BEGIN

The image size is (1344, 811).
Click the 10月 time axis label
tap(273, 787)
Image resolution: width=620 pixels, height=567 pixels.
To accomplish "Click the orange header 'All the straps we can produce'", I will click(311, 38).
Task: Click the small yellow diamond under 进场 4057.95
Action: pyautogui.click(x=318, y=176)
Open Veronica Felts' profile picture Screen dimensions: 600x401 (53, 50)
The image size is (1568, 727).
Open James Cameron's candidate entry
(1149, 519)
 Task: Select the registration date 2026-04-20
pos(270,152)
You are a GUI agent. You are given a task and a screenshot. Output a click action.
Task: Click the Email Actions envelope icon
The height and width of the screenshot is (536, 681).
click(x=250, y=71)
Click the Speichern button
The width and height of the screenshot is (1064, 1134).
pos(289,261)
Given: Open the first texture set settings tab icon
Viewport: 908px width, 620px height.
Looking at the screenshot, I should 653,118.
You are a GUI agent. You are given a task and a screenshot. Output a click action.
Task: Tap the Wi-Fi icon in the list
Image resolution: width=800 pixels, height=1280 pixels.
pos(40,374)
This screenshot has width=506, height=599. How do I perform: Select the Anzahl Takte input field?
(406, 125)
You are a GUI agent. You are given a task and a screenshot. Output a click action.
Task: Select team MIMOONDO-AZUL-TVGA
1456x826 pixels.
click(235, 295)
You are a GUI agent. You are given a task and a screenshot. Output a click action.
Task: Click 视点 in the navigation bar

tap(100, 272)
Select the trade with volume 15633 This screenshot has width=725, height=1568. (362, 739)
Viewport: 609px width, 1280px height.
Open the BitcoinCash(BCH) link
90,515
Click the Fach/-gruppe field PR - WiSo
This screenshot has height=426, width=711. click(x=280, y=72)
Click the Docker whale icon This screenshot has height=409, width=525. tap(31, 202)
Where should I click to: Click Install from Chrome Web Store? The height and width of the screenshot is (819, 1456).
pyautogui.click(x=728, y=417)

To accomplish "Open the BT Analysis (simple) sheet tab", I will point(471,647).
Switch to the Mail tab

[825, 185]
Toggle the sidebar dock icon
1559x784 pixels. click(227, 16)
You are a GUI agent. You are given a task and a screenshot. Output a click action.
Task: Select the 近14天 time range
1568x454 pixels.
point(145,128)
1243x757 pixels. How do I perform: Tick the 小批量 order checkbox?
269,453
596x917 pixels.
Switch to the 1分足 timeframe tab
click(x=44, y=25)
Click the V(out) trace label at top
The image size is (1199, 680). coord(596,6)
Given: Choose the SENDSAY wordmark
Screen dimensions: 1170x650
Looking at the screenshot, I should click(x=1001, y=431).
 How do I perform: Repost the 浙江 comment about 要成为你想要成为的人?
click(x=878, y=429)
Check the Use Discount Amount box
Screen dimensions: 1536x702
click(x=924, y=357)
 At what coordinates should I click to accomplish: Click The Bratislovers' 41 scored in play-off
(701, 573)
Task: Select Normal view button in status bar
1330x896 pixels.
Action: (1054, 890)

END

### ASSIGNMENT
Once the line containing "Task: Select Normal view button in status bar" is found, please retype it and every remaining line of the listing above, exactly, with nothing else.

### RESPONSE AREA
Task: Select Normal view button in status bar
1330x896 pixels.
Action: (1054, 890)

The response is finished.